Pharmaceutical preparations containing the sulfonyl urea according to the invention as an active substance, for example tablets or powders with or without carriers, may be prepared in suitable unit dosage forms. The dosage chosen should depend on the activity of the sulfonyl-urea and the desired effect. The dose per unit is equivalent to 1 to 100 mg, preferably 5 to 20 mg, but can be increased or decreased as needed and, if necessary, divided or doubled before administration.

The sulfonyl-urea according to the present invention may be used alone or in combination with other oral antidiabetic agents in the treatment of diabetes mellitus. Such compounds include not only hypoglycemic sulfonyl-ureas but also compounds with other chemical compositions such as biguanides, especially phenylethyl-biguanide or dimethyl-biguanide.

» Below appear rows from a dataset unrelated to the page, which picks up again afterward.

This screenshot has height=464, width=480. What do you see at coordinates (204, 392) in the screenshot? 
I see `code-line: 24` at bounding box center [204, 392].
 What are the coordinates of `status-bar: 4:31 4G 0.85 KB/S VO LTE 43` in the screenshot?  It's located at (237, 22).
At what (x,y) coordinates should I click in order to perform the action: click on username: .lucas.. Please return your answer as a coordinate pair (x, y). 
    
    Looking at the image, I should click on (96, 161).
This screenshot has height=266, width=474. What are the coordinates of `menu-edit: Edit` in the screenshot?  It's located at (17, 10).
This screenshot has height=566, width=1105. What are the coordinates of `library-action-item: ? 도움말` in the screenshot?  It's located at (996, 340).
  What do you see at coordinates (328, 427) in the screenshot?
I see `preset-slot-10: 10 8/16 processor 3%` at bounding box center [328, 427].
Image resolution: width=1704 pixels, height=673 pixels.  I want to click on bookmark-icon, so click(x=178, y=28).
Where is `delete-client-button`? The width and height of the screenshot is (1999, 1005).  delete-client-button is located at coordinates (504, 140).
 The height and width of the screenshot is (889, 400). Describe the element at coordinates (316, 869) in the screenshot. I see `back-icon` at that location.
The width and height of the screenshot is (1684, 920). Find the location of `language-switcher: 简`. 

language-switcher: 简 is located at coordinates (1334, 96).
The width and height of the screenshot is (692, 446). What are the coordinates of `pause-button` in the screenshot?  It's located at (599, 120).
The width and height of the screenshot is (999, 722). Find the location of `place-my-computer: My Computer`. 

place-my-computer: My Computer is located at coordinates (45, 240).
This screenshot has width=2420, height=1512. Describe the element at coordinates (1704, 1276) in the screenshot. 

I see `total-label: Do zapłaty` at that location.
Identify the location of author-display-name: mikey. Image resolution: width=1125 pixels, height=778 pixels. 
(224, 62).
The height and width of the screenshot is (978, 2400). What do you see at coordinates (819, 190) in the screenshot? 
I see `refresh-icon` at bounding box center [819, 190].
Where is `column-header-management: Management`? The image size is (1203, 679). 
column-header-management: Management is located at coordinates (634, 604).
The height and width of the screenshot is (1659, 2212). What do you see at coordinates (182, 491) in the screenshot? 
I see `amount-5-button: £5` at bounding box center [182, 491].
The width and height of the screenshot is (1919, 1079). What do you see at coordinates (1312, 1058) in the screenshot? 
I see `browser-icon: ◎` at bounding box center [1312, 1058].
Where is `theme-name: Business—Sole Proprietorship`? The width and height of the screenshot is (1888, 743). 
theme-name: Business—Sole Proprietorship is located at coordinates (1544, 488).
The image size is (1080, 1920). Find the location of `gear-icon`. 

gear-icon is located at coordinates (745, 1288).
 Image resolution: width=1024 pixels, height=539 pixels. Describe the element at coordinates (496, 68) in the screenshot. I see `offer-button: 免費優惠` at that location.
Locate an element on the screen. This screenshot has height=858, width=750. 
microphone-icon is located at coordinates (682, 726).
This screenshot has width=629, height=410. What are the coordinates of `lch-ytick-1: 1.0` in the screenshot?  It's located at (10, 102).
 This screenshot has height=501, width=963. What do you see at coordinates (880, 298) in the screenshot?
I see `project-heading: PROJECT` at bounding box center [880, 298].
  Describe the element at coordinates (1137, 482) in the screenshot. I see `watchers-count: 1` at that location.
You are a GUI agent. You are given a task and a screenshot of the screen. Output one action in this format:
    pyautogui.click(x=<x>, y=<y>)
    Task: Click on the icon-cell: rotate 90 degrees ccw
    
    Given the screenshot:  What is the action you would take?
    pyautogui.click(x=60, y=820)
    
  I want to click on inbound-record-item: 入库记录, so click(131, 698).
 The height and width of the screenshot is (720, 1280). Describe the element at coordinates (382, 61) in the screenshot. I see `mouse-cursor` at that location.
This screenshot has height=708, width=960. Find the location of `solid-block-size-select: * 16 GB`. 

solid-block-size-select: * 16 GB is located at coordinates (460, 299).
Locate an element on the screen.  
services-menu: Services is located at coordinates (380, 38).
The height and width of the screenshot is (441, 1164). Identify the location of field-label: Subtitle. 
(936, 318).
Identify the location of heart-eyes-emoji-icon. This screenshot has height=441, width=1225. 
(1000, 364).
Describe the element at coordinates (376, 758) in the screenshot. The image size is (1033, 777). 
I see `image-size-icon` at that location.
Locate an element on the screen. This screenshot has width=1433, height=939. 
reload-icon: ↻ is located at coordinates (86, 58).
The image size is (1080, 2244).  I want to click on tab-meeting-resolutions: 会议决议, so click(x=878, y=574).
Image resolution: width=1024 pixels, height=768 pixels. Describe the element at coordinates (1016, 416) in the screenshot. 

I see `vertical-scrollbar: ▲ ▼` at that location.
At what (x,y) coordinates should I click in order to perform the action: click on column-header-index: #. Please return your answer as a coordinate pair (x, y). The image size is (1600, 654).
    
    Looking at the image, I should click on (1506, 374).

The following examples illustrate some of the various methods used for the synthesis of sulfonyl-ureas according to the present invention but do not limit the object of the present invention.

EXAMPLE

N- [4- (β-N'-methyl-N'-pyridyl-ureidoethyl) -benzenesulfonyl] -N '-(4-methylcyclohexyl) urea

2.8 g of cyclohexylurea are suspended in 50 ml of anhydrous benzene, 1 g of 50% strength sodium hydride is added and the mixture is stirred at 60 ° C. for 3 hours. Next, a solution of 3.4 g of 4- (β-N'-methyl-N'-2-pyridyl-ureidoethyl) -benzenesulfochloride was added to 50 ml of benzene, and the whole was stirred at 80 ° C for 3 hours. After cooling, the benzene layer was repeatedly extracted with water, and then the combined extracts were acidified with diluted acetic acid. Precipitated N- [4- (β-N'-methyl-N'-2-pyridyl-ureidoethyl) -benzenesulfonyl] -N '-(4-methylcyclohexyl) urea with ethanol / DMF Let's do it.

Melting point 185 to 187 ° C

Claims (1)

Wherein the compound of formula (II) is reacted with the compound of formula (III) to prepare the compound or salt thereof.

In the above structural formula, X represents a pyridyl, pyrimidinyl, quinolyl, benzthiazolyl or benzoxazolyl group, which groups may be substituted by one or two methyl groups and have a molecular residue at a position adjacent to a nitrogen atom. Connected with R is alkyl having 1 to 3 carbon atoms and R ¹ is alkyl having 3 to 6 carbon atoms, cycloalkyl, alkylcycloalkyl, cycloalkylalkyl, cycloalkenyl or bicycloheptyl, each having 5 to 9 carbon atoms, Bicycloheptenyl, nortricyclyl, adamantyl or benzyl. X ¹ is halogen R ² is hydrogen or an alkali metal.